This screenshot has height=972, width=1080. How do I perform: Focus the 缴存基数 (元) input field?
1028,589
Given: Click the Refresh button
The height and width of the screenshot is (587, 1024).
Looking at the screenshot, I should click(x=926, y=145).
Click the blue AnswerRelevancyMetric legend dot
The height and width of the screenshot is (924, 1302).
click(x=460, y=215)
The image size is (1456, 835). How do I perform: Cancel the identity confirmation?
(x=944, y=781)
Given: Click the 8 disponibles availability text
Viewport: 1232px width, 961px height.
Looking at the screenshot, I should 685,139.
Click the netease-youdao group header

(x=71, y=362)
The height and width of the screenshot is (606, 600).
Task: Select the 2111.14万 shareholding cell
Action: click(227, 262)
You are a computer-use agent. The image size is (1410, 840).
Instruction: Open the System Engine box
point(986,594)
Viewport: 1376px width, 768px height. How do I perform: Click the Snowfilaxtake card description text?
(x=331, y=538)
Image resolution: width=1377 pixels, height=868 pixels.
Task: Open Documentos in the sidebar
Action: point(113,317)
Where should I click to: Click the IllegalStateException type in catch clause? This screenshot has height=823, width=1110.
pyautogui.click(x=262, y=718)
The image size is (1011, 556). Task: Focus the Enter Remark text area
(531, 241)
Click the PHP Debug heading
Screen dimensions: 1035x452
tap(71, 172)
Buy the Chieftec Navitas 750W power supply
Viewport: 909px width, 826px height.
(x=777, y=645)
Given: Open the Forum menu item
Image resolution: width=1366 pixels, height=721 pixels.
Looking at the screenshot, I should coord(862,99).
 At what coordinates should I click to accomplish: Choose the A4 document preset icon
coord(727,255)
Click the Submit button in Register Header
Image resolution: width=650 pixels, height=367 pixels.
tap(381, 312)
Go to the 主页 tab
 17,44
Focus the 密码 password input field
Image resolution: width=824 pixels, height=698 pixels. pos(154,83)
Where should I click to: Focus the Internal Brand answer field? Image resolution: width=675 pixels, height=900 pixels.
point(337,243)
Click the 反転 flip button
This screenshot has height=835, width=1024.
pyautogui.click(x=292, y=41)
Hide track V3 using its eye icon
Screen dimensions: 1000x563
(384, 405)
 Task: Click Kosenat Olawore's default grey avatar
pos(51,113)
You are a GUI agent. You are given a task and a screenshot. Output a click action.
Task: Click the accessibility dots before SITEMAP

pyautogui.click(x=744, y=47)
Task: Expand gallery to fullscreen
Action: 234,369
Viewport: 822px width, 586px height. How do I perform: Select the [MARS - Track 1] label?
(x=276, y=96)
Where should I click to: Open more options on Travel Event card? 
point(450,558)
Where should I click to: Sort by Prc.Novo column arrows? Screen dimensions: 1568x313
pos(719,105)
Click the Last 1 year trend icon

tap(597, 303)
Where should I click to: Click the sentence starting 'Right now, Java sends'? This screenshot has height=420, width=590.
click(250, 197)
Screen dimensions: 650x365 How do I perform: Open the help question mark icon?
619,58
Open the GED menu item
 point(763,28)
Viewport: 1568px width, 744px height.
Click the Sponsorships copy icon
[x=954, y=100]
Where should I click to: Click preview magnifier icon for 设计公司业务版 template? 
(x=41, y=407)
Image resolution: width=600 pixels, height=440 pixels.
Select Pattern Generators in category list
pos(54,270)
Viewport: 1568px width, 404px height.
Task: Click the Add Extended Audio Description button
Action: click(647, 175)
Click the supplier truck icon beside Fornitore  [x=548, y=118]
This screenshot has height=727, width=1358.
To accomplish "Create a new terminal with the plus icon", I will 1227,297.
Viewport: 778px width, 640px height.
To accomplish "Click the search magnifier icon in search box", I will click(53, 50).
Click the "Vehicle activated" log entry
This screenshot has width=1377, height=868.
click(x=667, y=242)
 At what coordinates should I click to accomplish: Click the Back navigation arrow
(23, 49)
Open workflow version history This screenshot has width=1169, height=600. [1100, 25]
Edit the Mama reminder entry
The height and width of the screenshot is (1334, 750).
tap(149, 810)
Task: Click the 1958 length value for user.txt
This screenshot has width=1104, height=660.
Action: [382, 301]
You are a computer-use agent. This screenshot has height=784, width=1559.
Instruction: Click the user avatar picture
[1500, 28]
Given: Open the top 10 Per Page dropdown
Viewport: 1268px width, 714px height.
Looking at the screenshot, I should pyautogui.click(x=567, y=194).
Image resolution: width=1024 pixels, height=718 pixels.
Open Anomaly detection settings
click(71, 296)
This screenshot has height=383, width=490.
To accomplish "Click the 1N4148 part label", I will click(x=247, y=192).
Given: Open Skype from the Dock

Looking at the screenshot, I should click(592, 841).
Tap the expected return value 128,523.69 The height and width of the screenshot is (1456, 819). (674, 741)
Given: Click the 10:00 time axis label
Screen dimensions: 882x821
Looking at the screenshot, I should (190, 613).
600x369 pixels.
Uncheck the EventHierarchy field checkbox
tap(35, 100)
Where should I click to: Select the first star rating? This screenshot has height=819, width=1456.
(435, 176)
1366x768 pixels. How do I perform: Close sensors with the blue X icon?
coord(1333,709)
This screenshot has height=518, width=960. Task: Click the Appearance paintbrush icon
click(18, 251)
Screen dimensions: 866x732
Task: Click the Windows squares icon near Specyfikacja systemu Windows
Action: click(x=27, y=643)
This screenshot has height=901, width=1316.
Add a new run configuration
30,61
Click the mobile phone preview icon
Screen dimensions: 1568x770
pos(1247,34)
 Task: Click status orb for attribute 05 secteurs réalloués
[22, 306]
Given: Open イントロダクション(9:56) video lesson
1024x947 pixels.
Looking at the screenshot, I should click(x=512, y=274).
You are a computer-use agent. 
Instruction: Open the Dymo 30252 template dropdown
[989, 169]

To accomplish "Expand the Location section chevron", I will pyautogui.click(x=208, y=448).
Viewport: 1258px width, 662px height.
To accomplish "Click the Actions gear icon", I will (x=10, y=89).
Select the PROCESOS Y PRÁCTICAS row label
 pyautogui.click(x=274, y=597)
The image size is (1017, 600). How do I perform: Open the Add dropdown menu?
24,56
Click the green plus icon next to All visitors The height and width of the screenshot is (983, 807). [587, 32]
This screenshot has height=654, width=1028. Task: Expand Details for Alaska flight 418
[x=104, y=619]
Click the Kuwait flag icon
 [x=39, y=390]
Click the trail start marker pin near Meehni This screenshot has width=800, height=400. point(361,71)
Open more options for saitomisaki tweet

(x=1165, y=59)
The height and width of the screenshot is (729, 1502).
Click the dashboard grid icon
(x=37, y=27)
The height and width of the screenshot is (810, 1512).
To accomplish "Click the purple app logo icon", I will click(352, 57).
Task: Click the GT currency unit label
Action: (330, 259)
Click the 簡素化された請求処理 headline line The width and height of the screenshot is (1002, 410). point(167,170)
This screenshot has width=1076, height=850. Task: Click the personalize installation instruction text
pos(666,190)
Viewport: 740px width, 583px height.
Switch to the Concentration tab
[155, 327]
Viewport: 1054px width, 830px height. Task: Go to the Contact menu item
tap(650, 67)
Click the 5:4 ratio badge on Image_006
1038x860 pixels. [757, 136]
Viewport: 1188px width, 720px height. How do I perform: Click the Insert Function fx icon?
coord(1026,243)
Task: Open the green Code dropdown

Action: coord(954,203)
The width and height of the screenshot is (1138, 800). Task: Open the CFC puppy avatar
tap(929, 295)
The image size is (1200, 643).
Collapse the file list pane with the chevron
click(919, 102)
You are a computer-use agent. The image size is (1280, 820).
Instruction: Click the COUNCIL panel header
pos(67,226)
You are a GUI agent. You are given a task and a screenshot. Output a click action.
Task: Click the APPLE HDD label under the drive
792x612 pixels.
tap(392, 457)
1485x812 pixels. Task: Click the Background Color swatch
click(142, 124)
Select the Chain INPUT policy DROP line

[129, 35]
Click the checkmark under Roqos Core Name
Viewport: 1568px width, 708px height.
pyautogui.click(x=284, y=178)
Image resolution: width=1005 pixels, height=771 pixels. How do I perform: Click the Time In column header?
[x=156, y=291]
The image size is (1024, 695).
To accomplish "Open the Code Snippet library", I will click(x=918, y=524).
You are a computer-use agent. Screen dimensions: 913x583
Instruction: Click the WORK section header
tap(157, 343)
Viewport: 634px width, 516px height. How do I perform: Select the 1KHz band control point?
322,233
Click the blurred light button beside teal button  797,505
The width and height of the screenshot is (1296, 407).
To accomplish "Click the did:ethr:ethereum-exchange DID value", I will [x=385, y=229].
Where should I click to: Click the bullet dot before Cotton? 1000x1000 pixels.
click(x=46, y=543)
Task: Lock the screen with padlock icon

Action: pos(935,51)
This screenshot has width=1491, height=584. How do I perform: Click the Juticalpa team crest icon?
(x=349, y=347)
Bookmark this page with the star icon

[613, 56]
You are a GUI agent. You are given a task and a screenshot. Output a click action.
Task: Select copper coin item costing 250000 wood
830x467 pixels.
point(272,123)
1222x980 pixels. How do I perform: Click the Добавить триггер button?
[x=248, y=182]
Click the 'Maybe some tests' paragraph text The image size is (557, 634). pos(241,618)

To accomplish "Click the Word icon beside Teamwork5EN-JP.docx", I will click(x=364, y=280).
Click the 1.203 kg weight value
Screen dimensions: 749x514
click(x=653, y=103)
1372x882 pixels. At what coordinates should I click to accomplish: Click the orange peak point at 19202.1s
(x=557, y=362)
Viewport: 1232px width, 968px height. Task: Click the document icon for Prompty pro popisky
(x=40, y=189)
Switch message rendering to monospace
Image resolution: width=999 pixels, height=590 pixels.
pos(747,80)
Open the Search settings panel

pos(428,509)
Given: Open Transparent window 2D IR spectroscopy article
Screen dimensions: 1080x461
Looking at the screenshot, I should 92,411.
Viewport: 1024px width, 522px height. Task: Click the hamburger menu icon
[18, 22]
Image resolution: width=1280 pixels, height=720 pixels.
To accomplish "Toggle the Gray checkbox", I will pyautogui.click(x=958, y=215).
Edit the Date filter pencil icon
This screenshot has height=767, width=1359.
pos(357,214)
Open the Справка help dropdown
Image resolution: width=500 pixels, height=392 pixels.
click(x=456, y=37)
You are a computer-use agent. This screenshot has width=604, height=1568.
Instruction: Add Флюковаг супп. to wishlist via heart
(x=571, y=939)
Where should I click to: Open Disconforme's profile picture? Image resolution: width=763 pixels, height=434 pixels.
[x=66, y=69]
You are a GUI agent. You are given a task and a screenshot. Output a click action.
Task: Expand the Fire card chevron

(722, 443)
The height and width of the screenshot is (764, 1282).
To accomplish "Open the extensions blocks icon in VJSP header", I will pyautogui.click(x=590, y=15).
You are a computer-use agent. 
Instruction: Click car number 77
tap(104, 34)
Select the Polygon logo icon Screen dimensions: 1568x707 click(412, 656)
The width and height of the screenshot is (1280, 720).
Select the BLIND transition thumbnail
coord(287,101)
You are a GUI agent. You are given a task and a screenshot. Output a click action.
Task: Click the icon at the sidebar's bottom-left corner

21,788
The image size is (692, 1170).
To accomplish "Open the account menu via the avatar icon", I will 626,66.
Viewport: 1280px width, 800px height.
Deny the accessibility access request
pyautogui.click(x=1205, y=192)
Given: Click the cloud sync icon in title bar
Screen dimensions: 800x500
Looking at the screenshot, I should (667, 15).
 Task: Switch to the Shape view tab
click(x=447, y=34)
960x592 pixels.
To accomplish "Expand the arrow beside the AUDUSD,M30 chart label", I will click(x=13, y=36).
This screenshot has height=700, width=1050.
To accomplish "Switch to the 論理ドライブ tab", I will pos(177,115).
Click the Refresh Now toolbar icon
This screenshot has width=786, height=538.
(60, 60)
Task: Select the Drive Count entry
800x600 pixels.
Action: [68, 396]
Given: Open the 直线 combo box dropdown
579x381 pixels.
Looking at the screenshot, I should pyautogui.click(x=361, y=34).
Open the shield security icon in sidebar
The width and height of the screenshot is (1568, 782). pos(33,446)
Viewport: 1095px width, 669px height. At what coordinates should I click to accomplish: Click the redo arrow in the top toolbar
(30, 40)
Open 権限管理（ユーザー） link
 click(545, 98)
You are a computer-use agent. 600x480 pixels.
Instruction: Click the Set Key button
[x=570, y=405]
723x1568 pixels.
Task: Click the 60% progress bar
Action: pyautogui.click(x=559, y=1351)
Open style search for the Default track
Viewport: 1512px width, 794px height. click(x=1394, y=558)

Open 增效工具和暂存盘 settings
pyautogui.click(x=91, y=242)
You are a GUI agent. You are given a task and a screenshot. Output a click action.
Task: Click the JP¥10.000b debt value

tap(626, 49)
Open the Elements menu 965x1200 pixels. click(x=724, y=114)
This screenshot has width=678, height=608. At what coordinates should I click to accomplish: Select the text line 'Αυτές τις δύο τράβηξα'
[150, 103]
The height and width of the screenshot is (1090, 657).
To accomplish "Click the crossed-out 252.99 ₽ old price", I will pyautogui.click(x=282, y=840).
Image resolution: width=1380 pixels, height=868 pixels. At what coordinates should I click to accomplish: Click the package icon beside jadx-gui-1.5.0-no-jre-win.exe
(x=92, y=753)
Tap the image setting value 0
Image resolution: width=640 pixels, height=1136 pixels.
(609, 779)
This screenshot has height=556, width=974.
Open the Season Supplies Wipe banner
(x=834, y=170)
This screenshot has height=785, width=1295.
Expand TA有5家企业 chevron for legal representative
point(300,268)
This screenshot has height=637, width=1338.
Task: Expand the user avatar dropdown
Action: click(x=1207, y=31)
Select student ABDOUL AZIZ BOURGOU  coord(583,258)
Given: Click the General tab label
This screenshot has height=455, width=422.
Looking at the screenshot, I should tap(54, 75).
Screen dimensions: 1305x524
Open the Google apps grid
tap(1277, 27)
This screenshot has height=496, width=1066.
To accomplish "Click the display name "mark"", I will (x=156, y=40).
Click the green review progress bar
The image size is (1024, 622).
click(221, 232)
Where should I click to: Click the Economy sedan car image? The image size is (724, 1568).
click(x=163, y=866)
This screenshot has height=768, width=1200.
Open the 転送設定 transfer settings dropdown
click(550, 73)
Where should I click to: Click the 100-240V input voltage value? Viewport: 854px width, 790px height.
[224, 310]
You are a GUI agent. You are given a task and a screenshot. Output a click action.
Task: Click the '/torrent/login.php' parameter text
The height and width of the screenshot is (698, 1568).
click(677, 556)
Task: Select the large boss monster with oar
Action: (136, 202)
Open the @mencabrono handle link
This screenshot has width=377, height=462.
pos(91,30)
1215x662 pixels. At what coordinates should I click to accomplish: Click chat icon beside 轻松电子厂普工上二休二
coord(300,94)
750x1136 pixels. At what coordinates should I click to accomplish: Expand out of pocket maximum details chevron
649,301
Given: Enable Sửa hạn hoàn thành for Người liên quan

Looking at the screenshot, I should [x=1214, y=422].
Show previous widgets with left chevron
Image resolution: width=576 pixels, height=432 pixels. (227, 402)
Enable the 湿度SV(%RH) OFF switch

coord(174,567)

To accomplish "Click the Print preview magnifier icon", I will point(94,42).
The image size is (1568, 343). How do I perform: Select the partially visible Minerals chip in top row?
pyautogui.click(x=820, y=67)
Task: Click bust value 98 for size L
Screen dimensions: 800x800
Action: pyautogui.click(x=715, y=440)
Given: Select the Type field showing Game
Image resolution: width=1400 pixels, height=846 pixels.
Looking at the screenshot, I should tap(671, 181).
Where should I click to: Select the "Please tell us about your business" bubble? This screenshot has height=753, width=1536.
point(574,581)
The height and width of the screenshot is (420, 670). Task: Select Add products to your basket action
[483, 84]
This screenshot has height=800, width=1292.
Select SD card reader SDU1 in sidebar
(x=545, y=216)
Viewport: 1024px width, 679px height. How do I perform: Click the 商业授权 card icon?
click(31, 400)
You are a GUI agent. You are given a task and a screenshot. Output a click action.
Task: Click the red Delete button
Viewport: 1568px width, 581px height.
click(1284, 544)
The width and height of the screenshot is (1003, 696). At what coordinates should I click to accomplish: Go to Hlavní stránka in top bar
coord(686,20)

▶ What is being asked: Could you repeat exactly the lines above from the line with "Task: Click the JP¥10.000b debt value" up to and including the line with "This screenshot has height=785, width=1295.", and only those?

▶ Solution to this task:
Task: Click the JP¥10.000b debt value

tap(626, 49)
Open the Elements menu 965x1200 pixels. click(x=724, y=114)
This screenshot has width=678, height=608. At what coordinates should I click to accomplish: Select the text line 'Αυτές τις δύο τράβηξα'
[150, 103]
The height and width of the screenshot is (1090, 657).
To accomplish "Click the crossed-out 252.99 ₽ old price", I will pyautogui.click(x=282, y=840).
Image resolution: width=1380 pixels, height=868 pixels. At what coordinates should I click to accomplish: Click the package icon beside jadx-gui-1.5.0-no-jre-win.exe
(x=92, y=753)
Tap the image setting value 0
Image resolution: width=640 pixels, height=1136 pixels.
(609, 779)
This screenshot has height=556, width=974.
Open the Season Supplies Wipe banner
(x=834, y=170)
This screenshot has height=785, width=1295.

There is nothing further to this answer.